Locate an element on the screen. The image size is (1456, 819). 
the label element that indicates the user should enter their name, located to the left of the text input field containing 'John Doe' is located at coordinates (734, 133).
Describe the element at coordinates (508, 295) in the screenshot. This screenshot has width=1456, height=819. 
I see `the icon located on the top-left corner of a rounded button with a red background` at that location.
--
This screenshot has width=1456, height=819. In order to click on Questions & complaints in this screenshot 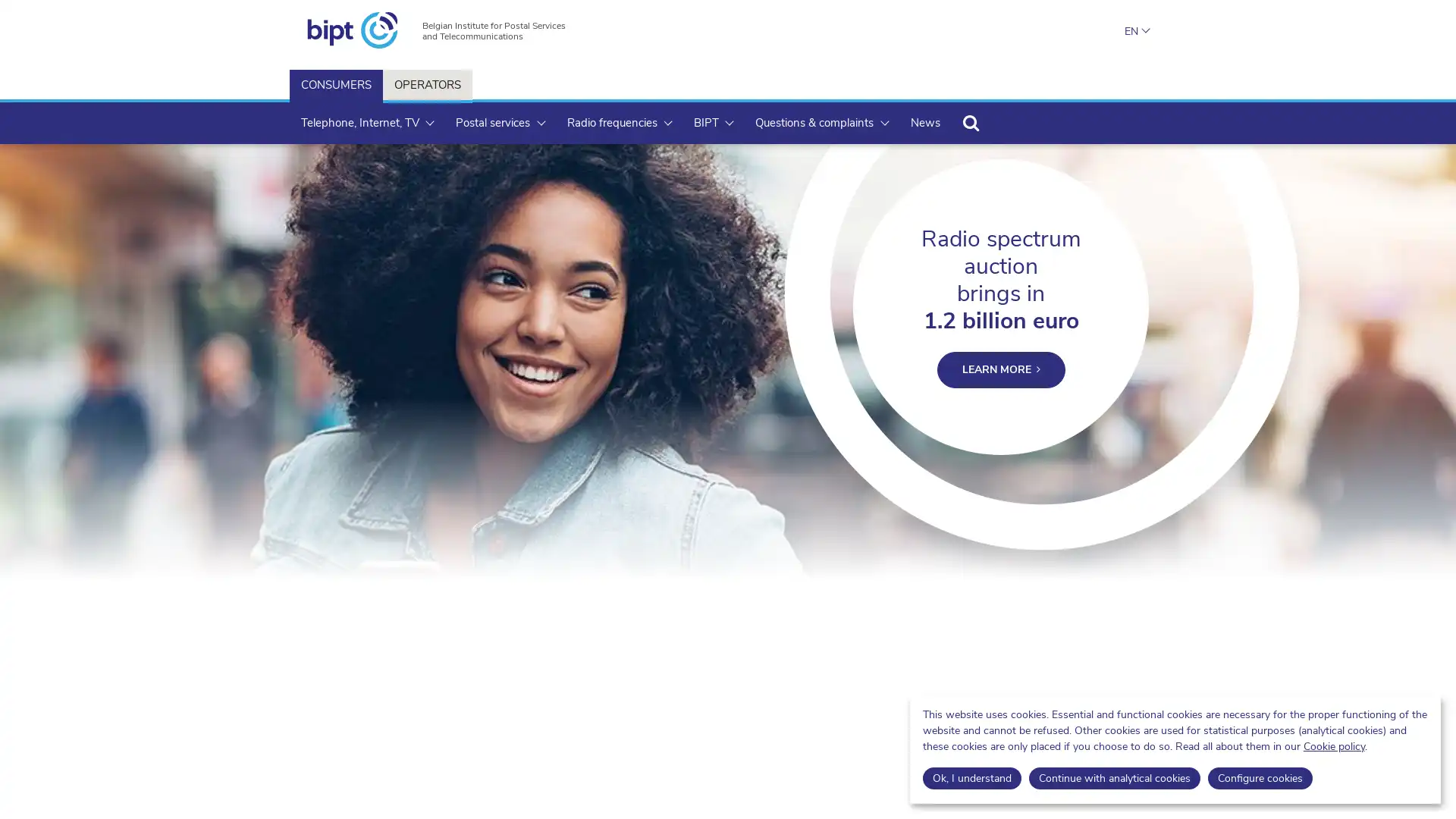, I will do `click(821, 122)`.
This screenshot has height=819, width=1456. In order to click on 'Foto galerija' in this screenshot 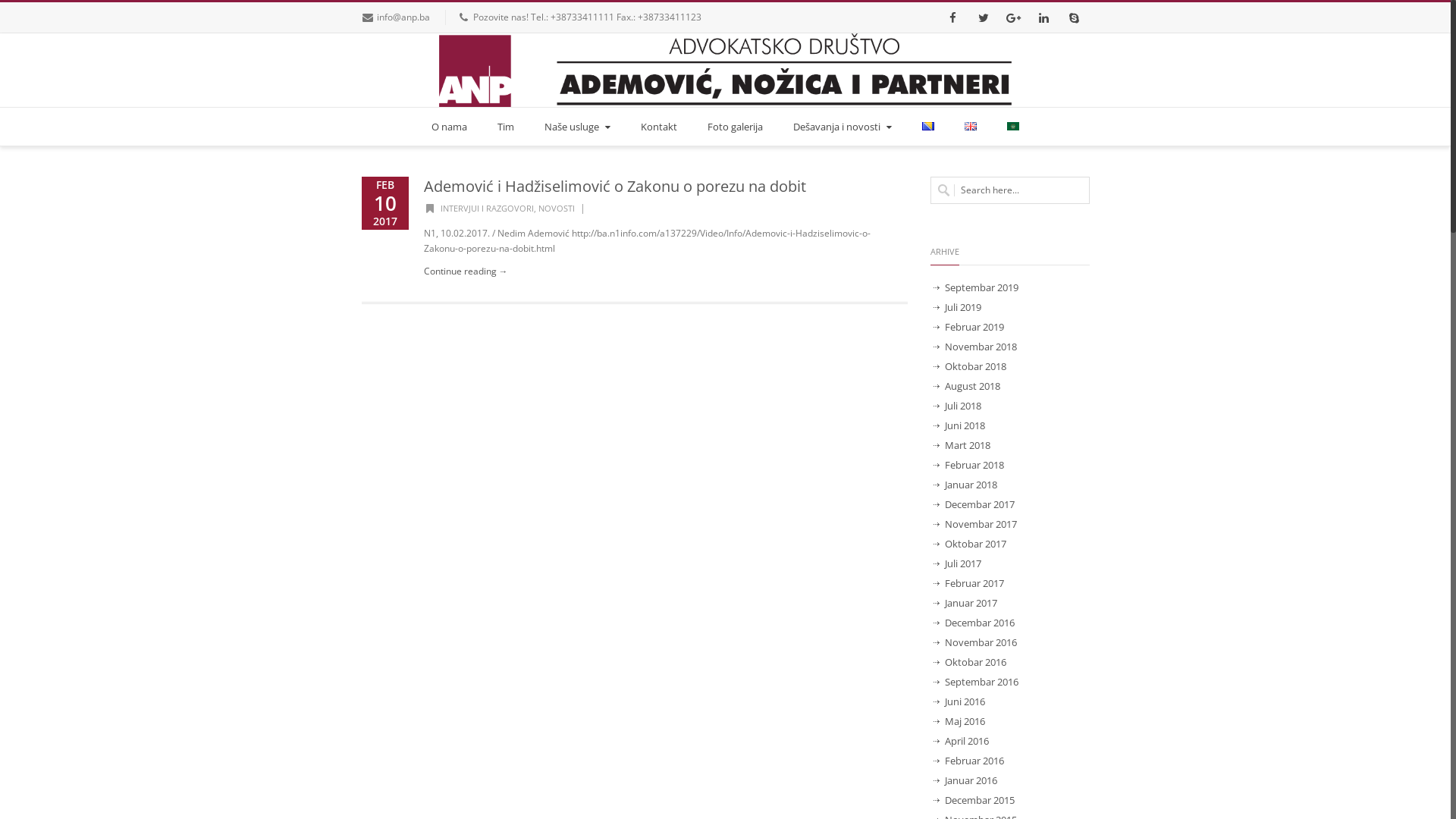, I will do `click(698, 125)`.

## Challenge
Rewrite the data, from the line containing "Locate an element" down to the line containing "at that location.", as a Markdown table with the columns Number and Entry. Number each line in order and leave out any blank lines.

## Exercise solution
| Number | Entry |
|---|---|
| 1 | Locate an element on the screen. The image size is (1456, 819).  |
| 2 | the label element that indicates the user should enter their name, located to the left of the text input field containing 'John Doe' is located at coordinates (734, 133). |
| 3 | Describe the element at coordinates (508, 295) in the screenshot. This screenshot has width=1456, height=819.  |
| 4 | I see `the icon located on the top-left corner of a rounded button with a red background` at that location. |